Cyprus is preparing to tap the markets with a new euro-denominated bond issue, the Finance Ministry has said.
In a statement the Finance Ministry said “the Republic of Cyprus, rated BBB- (stable) by Standard and Poor’s, Ba2 (stable) by Moody’s, BBB- (stable) by Fitch and BBBL (stable) by DBRS, has mandated CITI, GOLDMAN SACHS INTERNATIONAL and HSBC to arrange a series of fixed income investor meetings”.
“A EUR-denominated Reg S only (registered form) transaction is expected to follow subject to market conditions,” the MoF said.
Roadshows will be held between February 11 and 13 in London, Paris, Munich and Milan, the MoF added.
Cyprus will seek to exploit the current momentum on fixed income assets, as the accommodative monetary policy by Central Banks continues on the backdrop of upbeat investor appetite as shown by interest concerning bond issues such as Italy, Spain and Greece.
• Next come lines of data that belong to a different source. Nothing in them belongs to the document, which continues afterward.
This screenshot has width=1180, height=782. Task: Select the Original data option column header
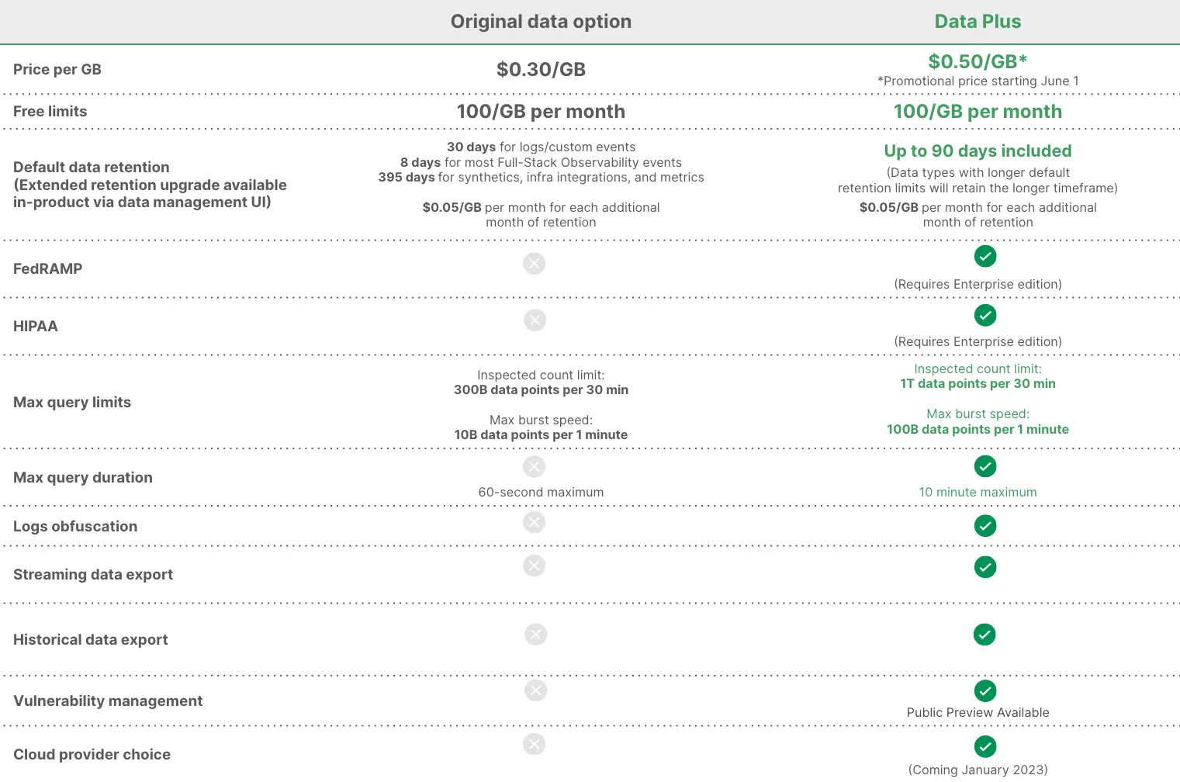pyautogui.click(x=541, y=21)
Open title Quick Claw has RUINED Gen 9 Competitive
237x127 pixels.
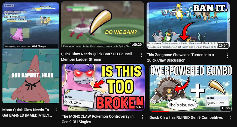coord(186,117)
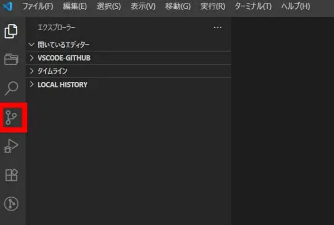
Task: Click the folder icon in the activity bar
Action: click(11, 59)
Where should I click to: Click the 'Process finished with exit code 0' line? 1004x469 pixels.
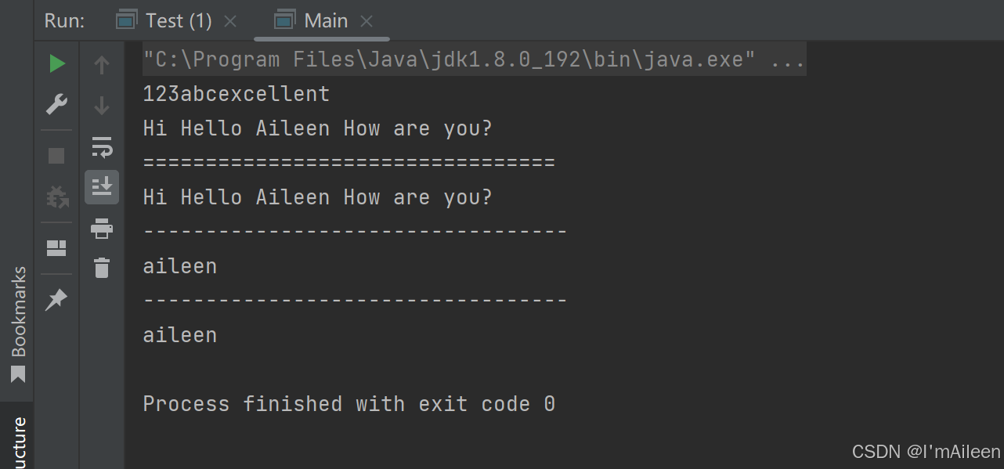[x=349, y=404]
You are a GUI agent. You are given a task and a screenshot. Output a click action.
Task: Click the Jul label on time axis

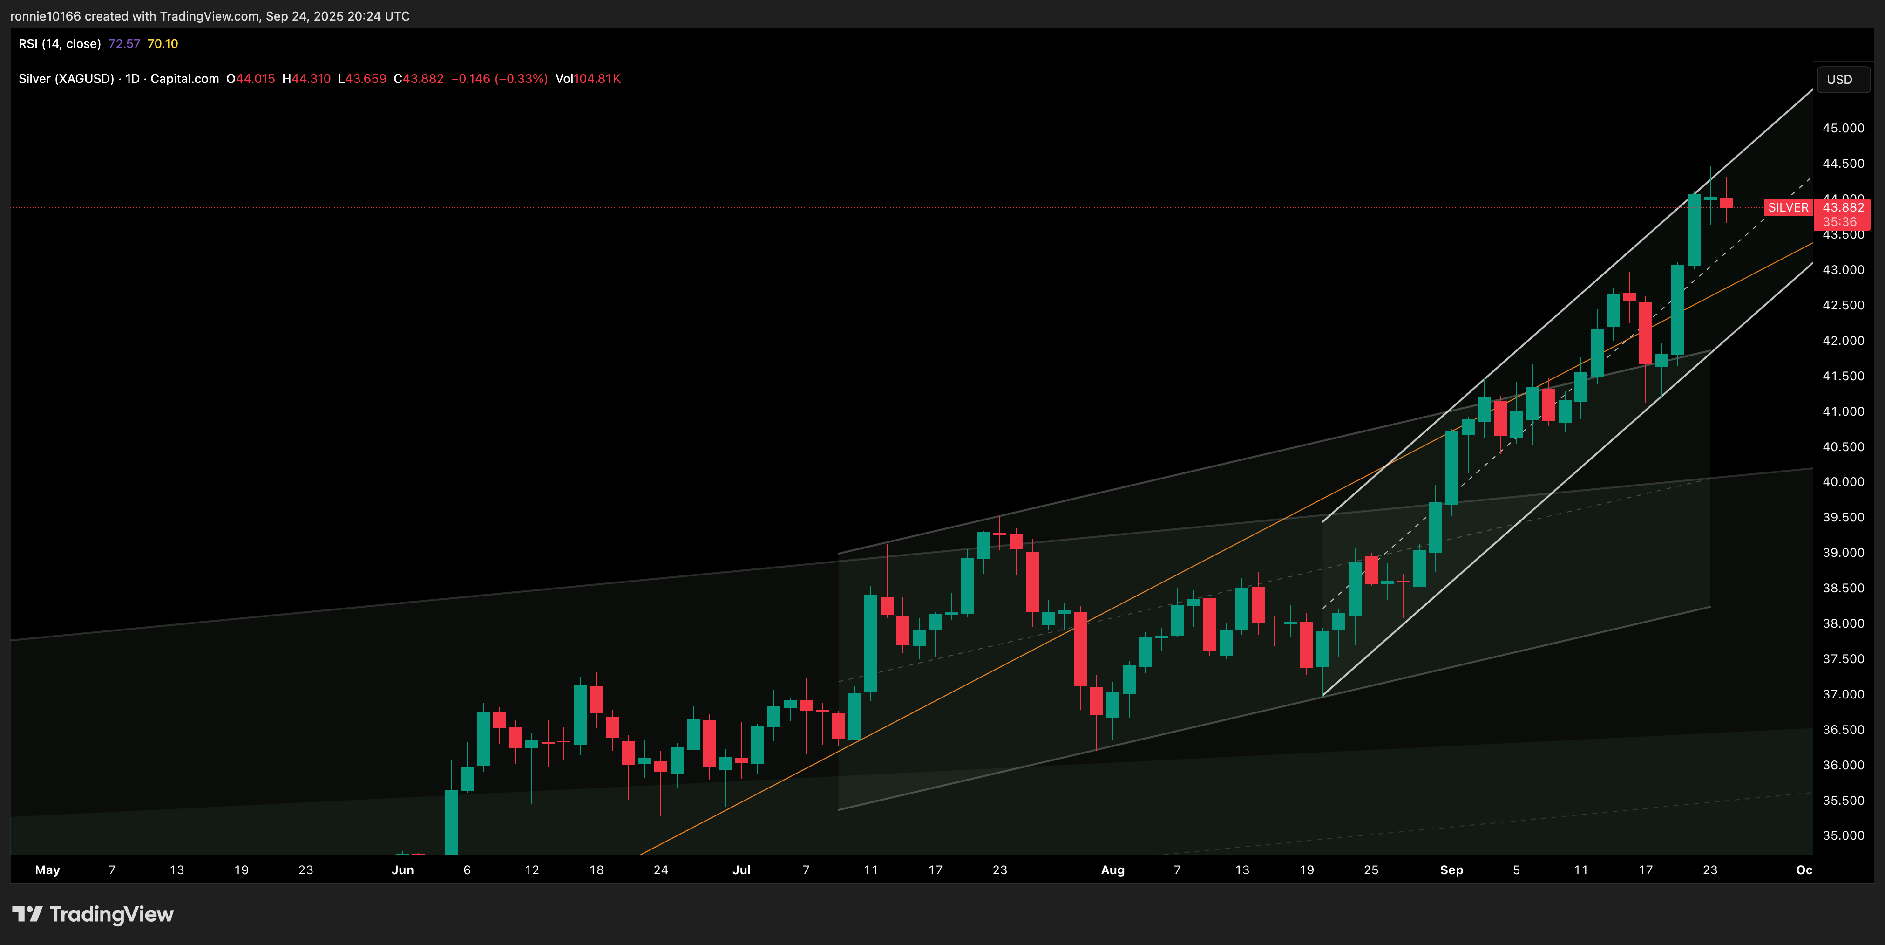tap(741, 870)
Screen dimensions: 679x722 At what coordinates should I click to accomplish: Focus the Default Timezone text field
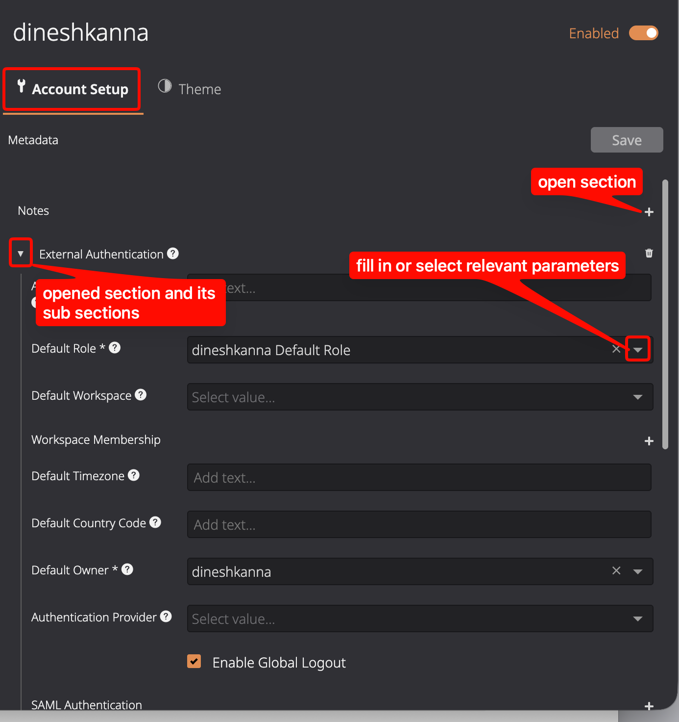pyautogui.click(x=419, y=477)
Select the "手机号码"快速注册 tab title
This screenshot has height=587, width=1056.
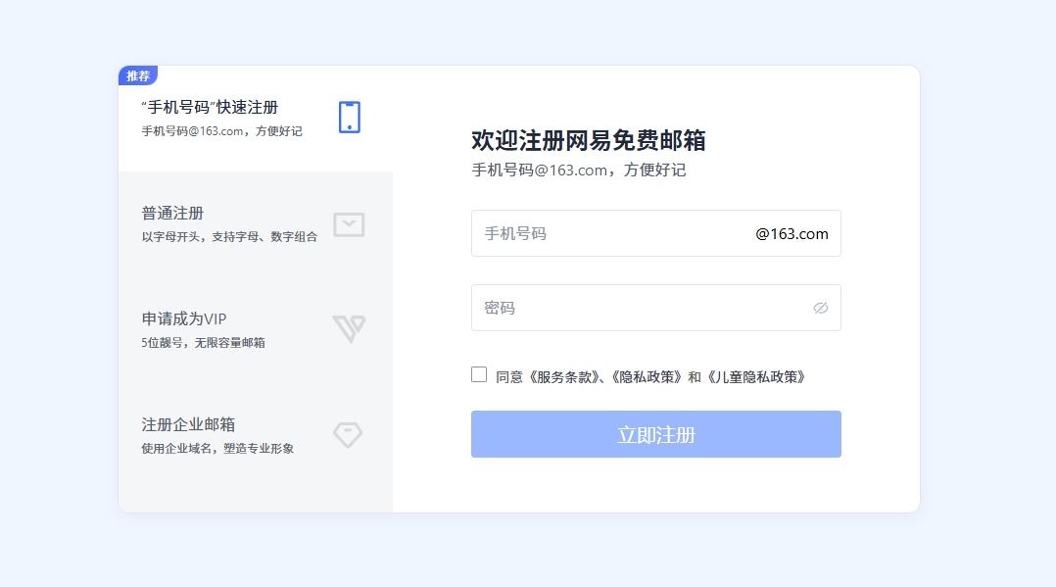[x=210, y=107]
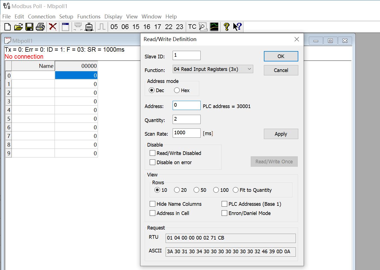Click the red X delete icon
This screenshot has width=380, height=270.
(53, 27)
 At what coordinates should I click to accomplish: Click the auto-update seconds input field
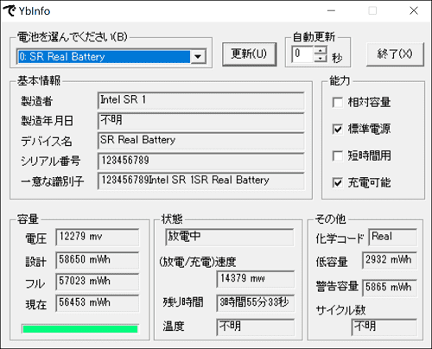pyautogui.click(x=302, y=54)
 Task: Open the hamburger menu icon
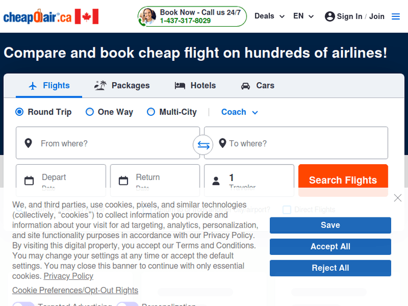pos(395,16)
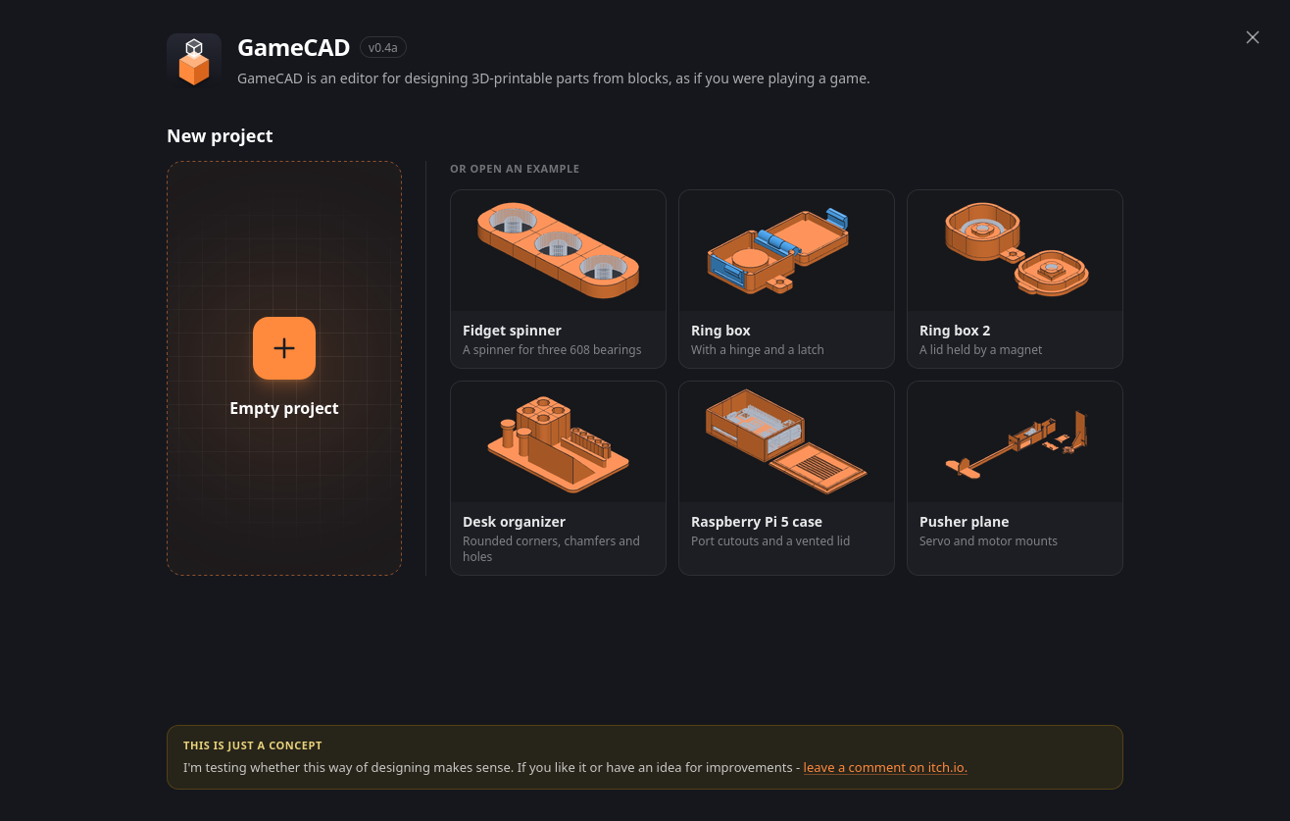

Furthermore, Cyprus planned market exit follows a series of early repayments in late 2018 utilising its cash reserves.
The MoF has fully repaid the loan to the Central Bank of Cyprus (CBC) and the loan to the former state-owned Cyprus Co-operative Bank (CCB) totalling €0.8 billion. Accounting for the scheduled repayment of a bond issued to the CCB amounting €0.5 billion, total payments in the last months of 2018 amounted to €1.3 billion.
The Mof repaid the loans to the CBC and the CCB in a bid to offset the deterioration of the island’s public debt which in 2018 spiked to €22.64 billion or 111% of GDP as the government issued domestic bonds amounting to €3.2 billion to facilitate the sale of the performing operations of the CCB to Hellenic Bank.
The forthcoming issue will be utilised to cover Cyprus’ refinancing needs for 2019, with the Public Debt Management Office targeting covering financing needs for the next nine months. The state’s cash reserves in end-2018 amounted to €1.38 billion.
Last September, following the upgrade of Cyprus’ long-term rating to the investment grade by Standard and Poor’s, it issued an €1.5 billion EMTN bond, the largest ever euro-denominated bond with a coupon of 2.3% representing the lowest ever coupon in the international capital markets.